== To do ==
Beginning with the line that contains "Nälden (644, 2427)", transcribe every line through the end of the entries exactly as written, and reproduce nothing else.
Segment Start: Given records
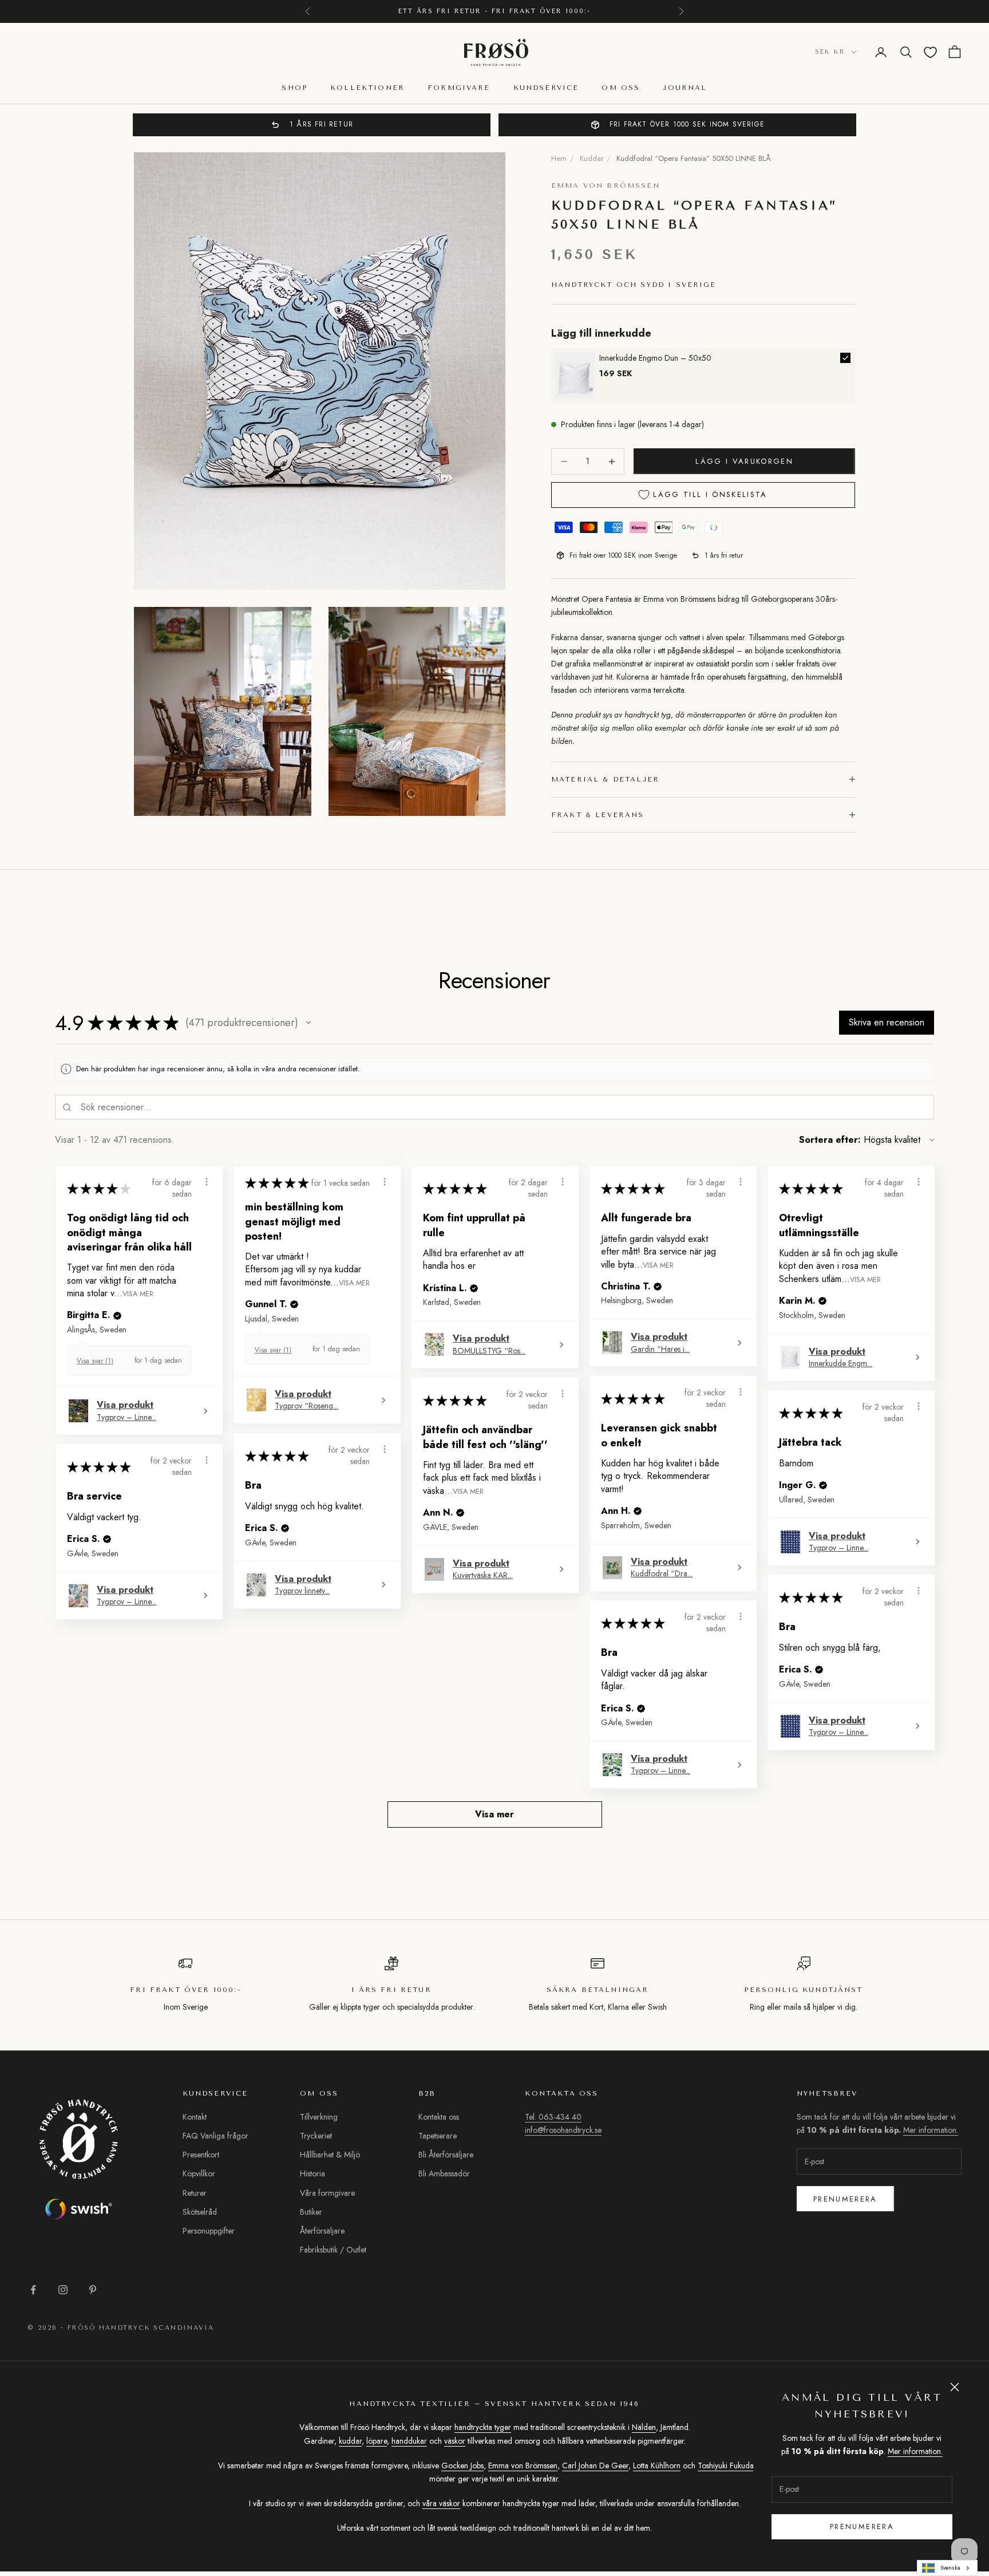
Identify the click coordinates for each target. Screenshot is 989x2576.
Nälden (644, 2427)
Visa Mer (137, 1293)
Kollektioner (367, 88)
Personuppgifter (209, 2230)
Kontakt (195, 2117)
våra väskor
Segment End: Given records
== Answer to this problem ==
Nälden (644, 2427)
Visa Mer (137, 1293)
Kollektioner (367, 88)
Personuppgifter (209, 2230)
Kontakt (195, 2117)
våra väskor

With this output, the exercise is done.